Winter wheat was 58 percent headed statewide with a condition rating of 89 percent good to excellent, up one point from the previous week, while pastures held their ground at 72 percent in good to excellent condition and potatoes were rated 84 percent good to excellent.
Farmers polished off 69 percent of first cutting alfalfa by June 5, nicely ahead of last year's mark of 52 percent and the five-year average of 44 percent. The report pegged the condition of all hay at 85 percent good to excellent, two points higher than the previous week.
Although the hay harvest was hampered by the rains in many areas, farmers in Manitowoc County were close to done. 'The recent rains should make for a bumper second crop of hay, provided temperatures cooperate,' the reporter added.

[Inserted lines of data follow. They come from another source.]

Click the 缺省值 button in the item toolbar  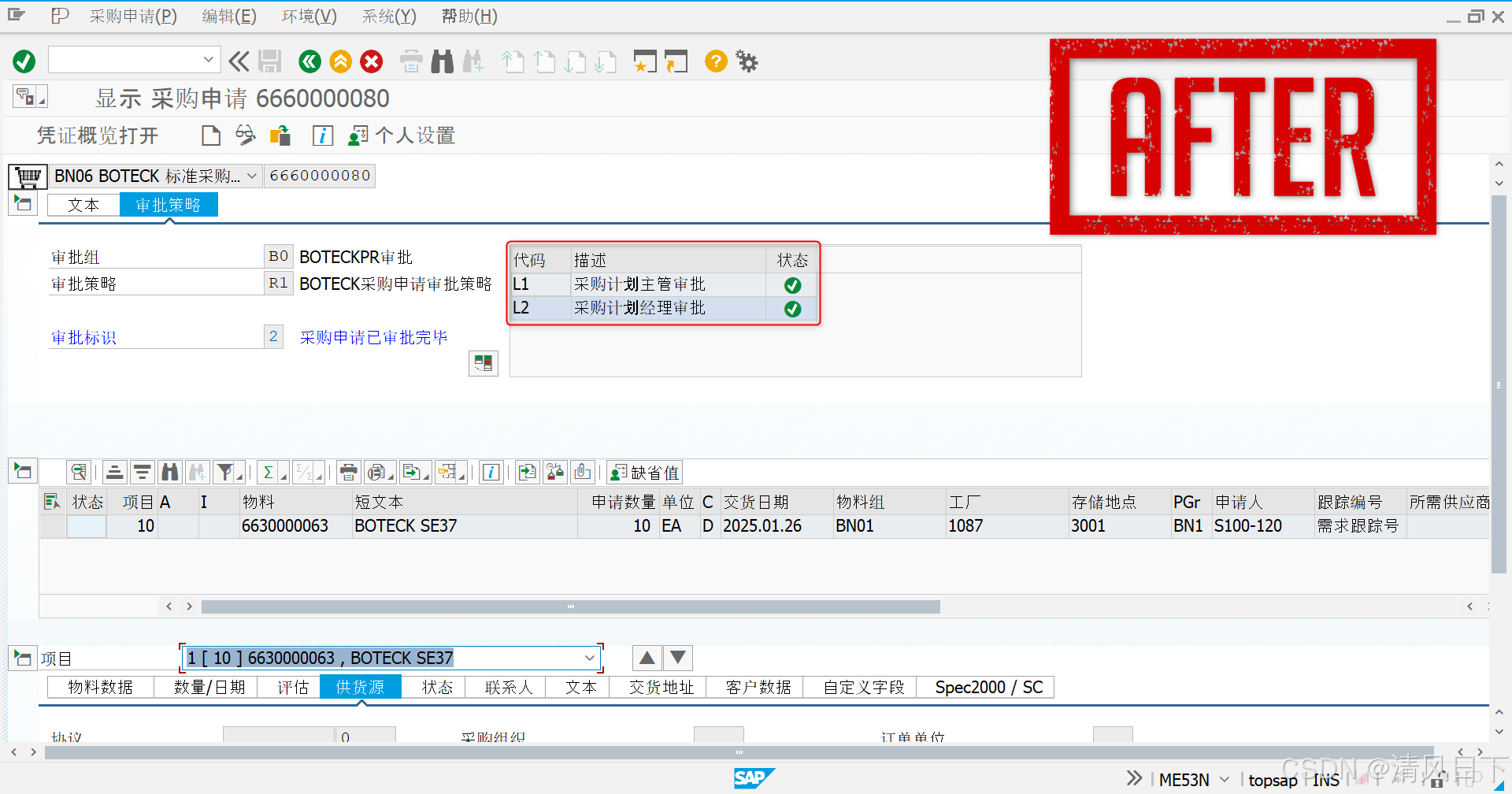click(x=643, y=472)
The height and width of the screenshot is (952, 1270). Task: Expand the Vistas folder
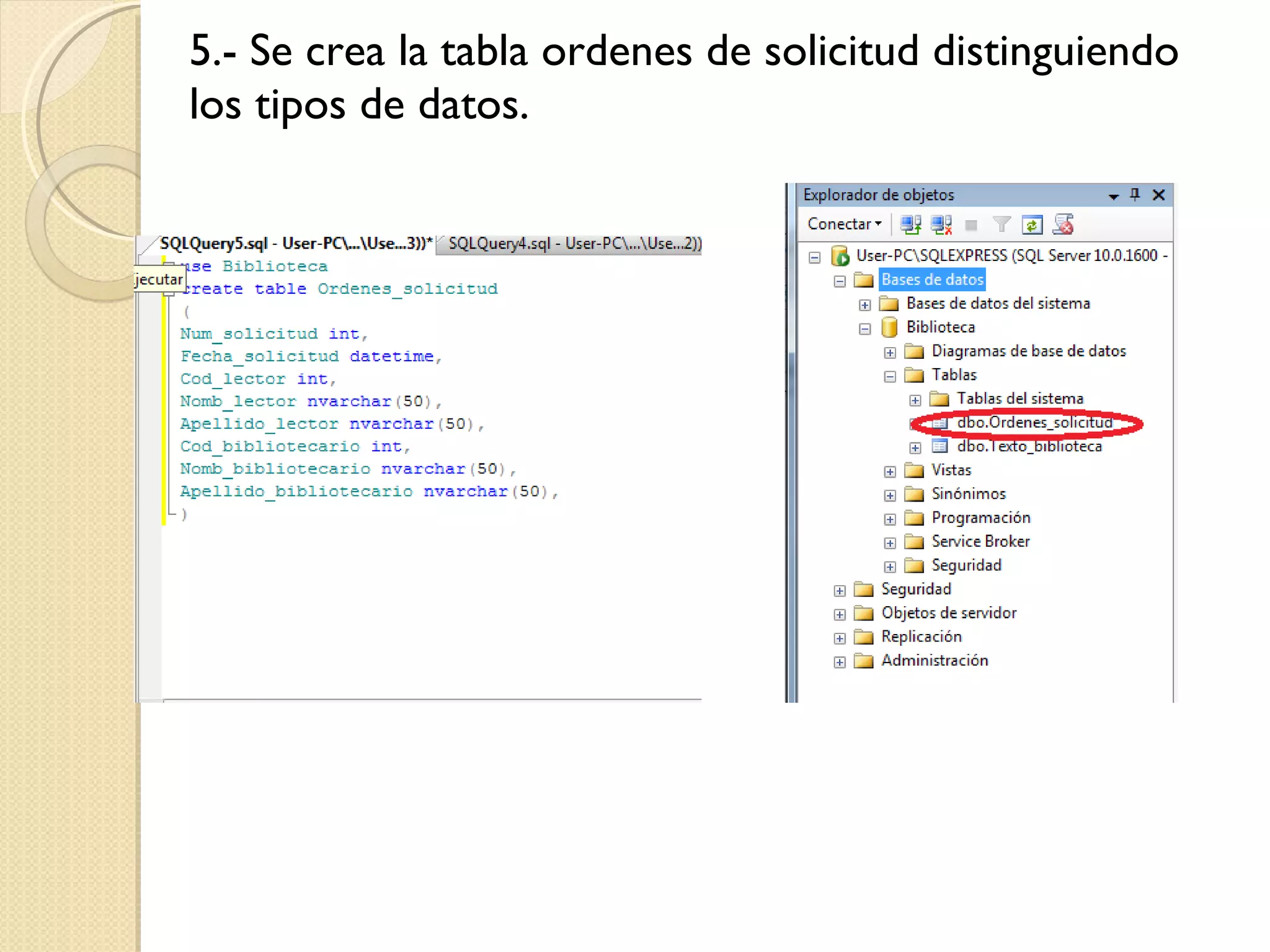[890, 472]
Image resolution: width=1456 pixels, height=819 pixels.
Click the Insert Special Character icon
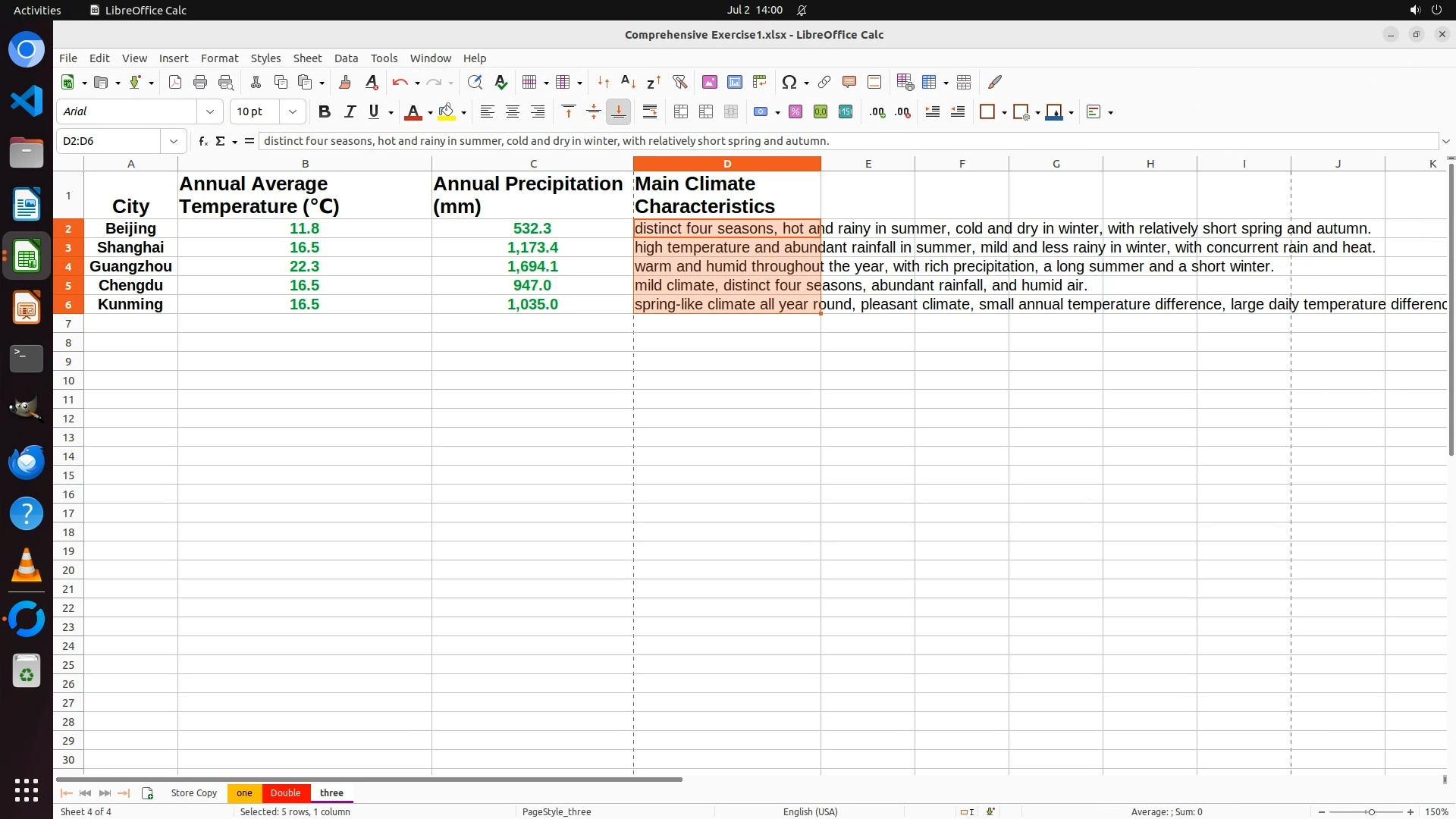point(789,82)
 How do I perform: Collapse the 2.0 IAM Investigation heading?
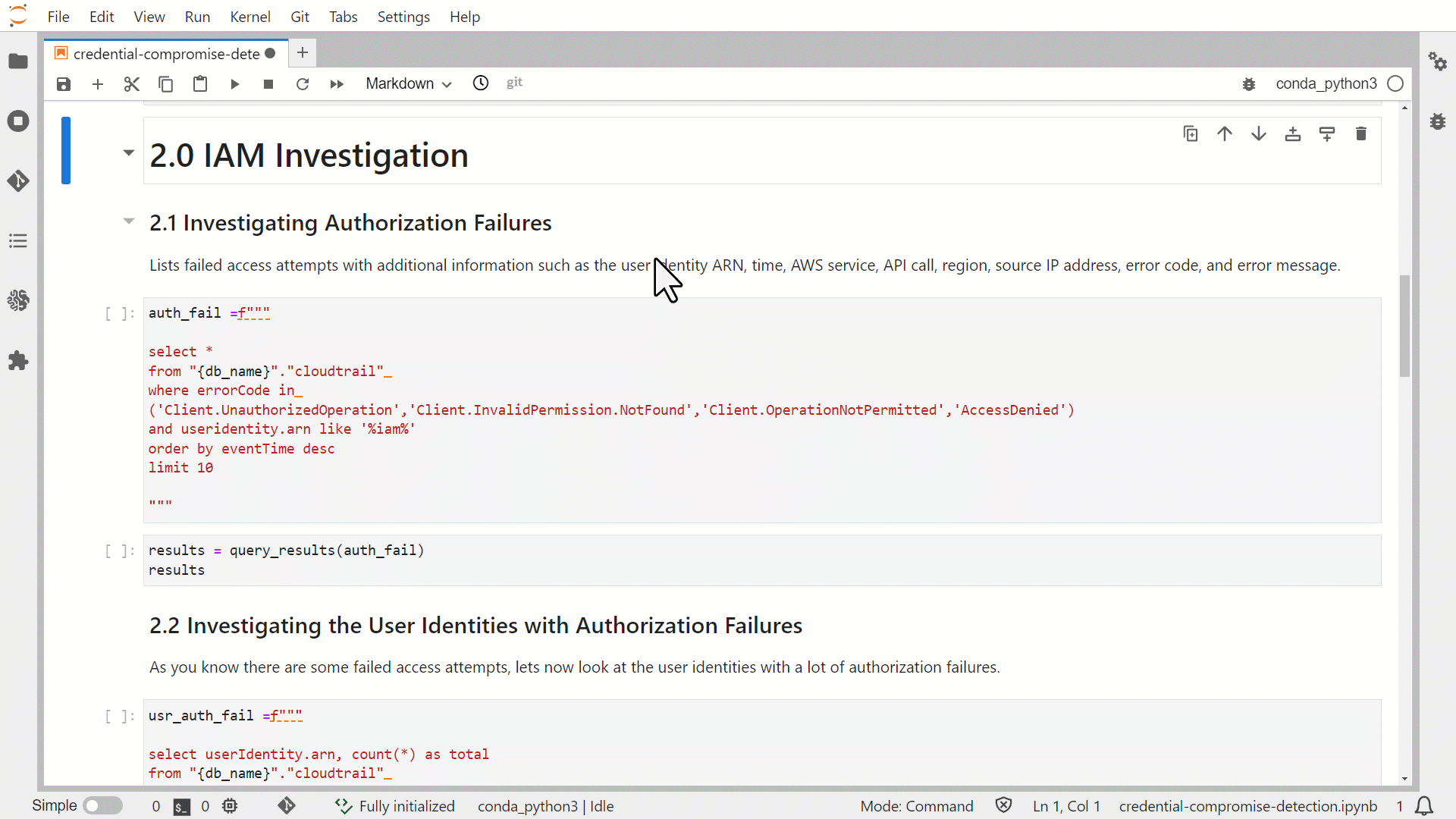point(127,152)
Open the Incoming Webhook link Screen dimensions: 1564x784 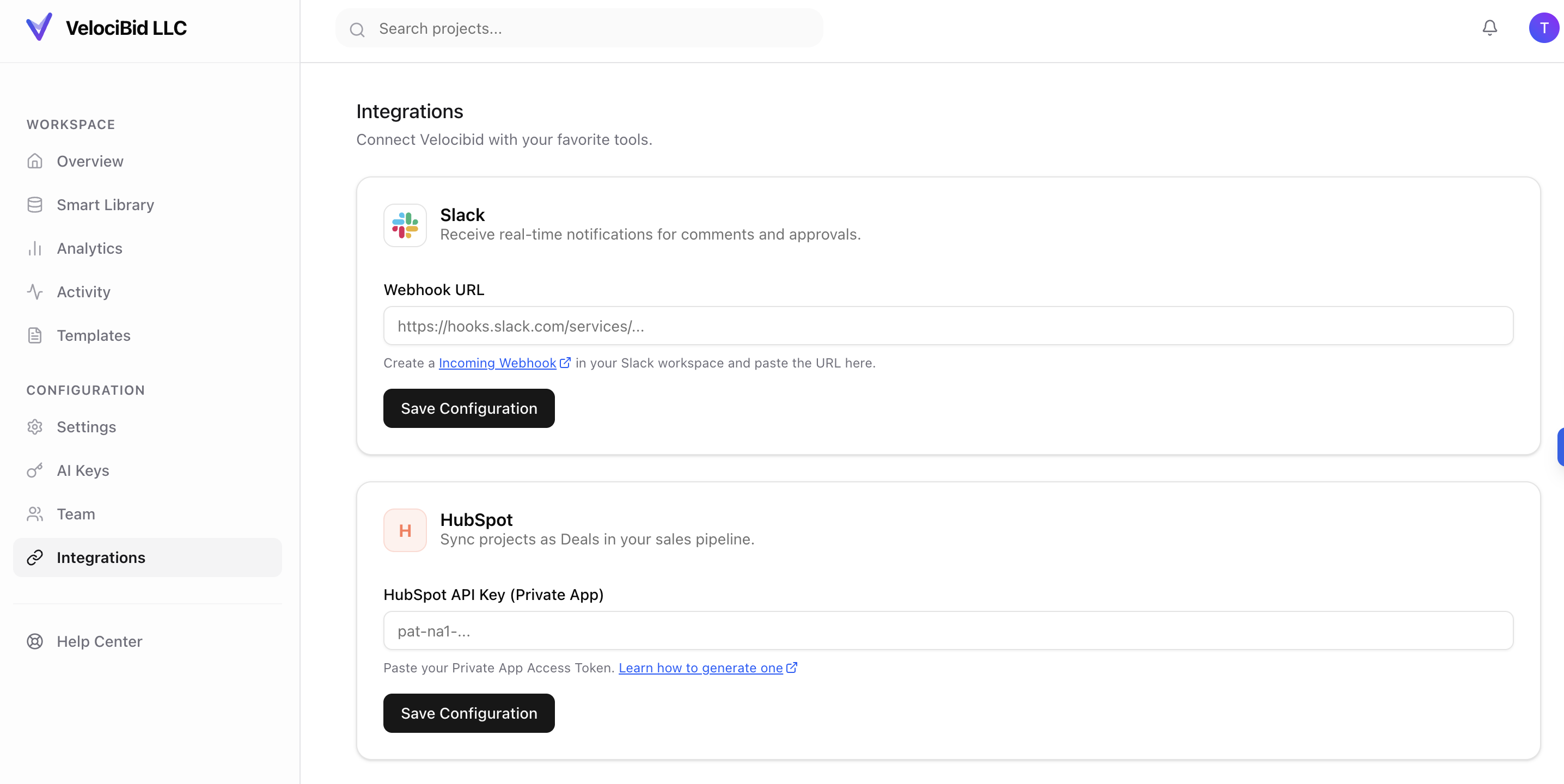pos(497,363)
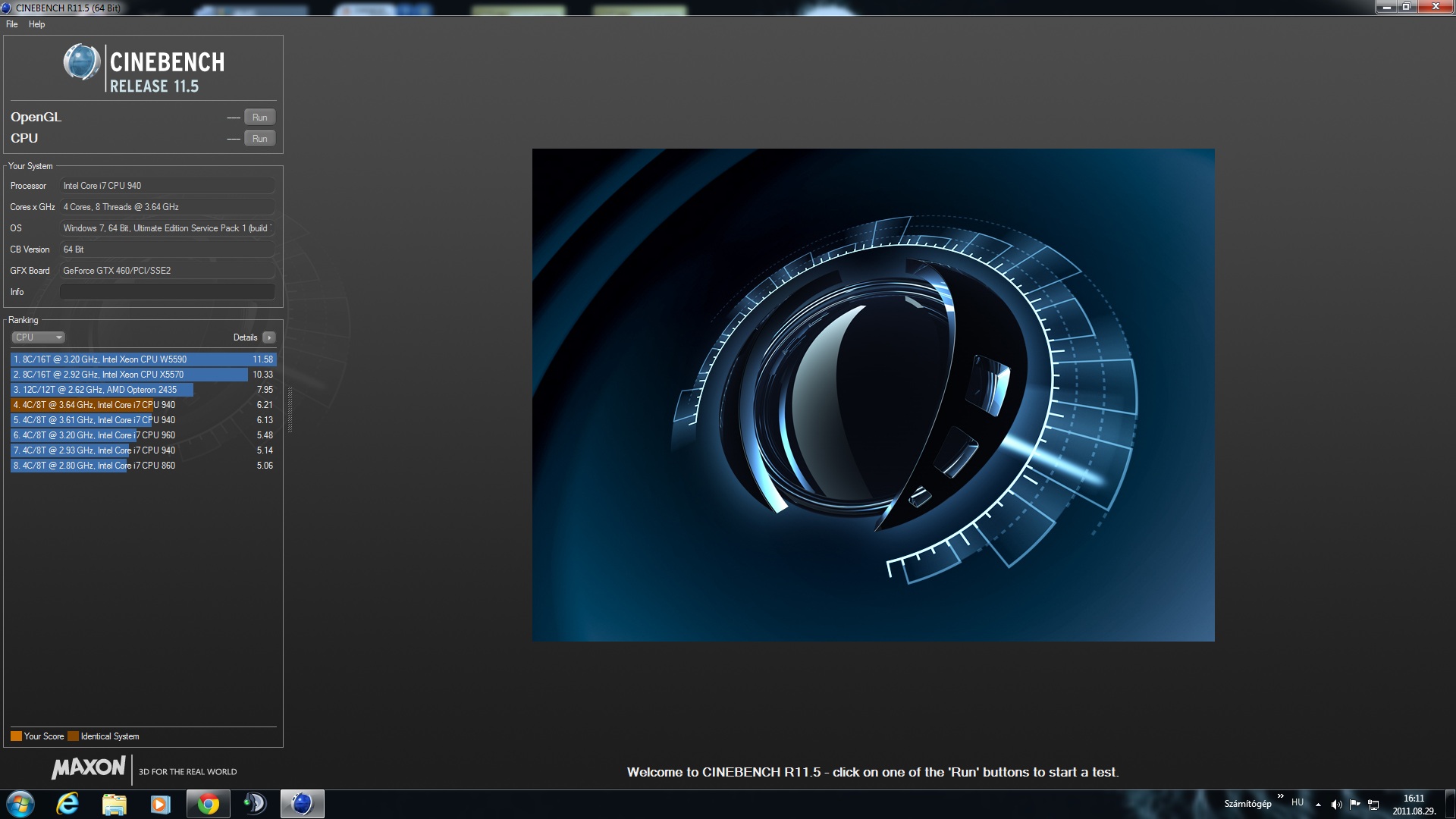Select Xeon W5590 ranking entry
Image resolution: width=1456 pixels, height=819 pixels.
coord(143,359)
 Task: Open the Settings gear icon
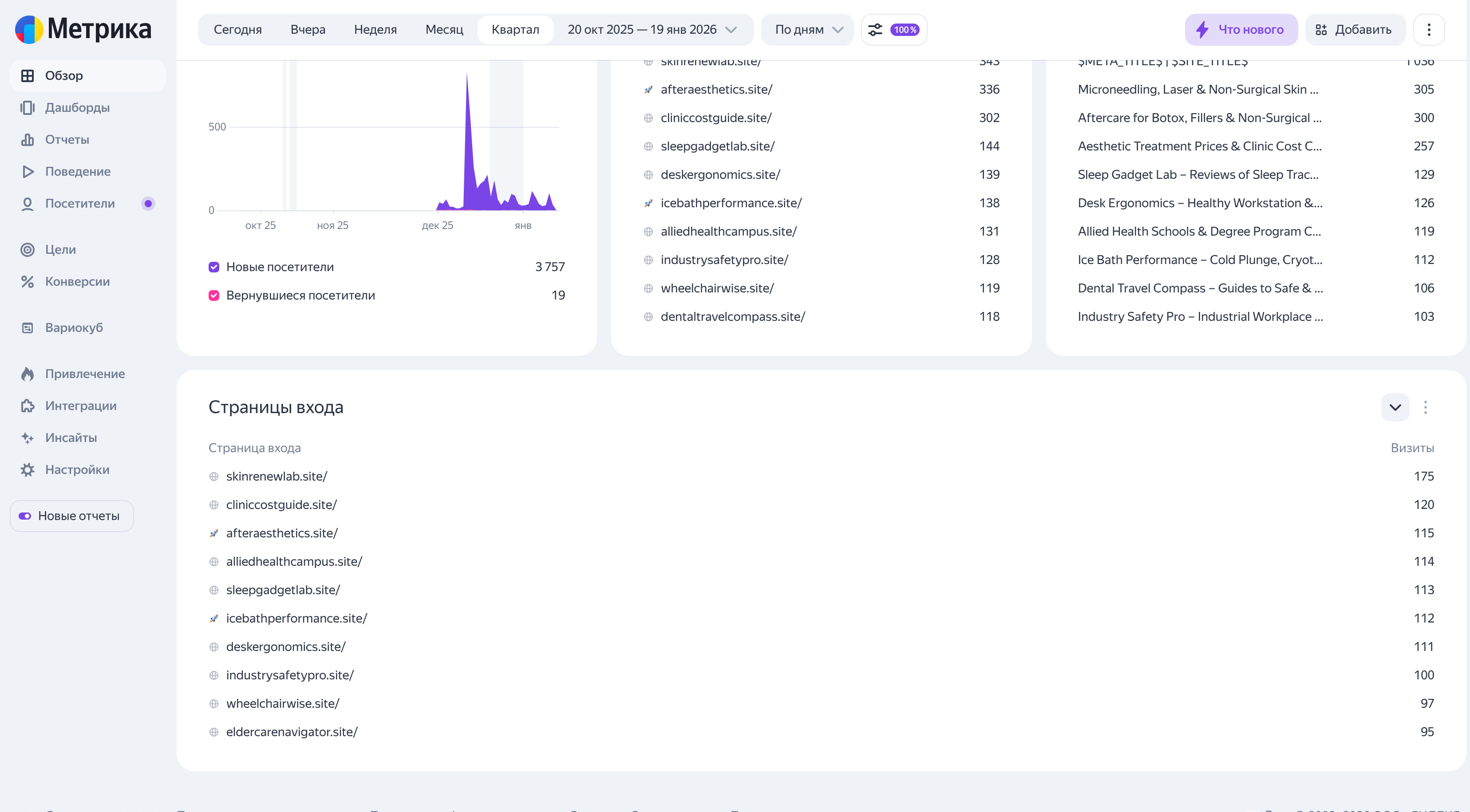tap(27, 469)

In Eau Claire County, hay quality was quickly getting away from some dairy farms and, in Clark County, ruts were obvious in some hayfields. 'Hay has reached the point where it should be harvested, but wet weather is causing delays', that reporter said.
Rain was also limiting timely alfalfa harvest in Sheboygan County, resulting in lower quality forage than desired. However, the rains have been very beneficial for recently planted grain crops, which are off to an excellent start, the reporter commented.
The weekly 'Wisconsin Crop Progress & Condition Report' is a cooperative effort of the U.S. Department of Agriculture, the Wisconsin Department of Agriculture, Trade and Consumer Protection and the National Weather Service.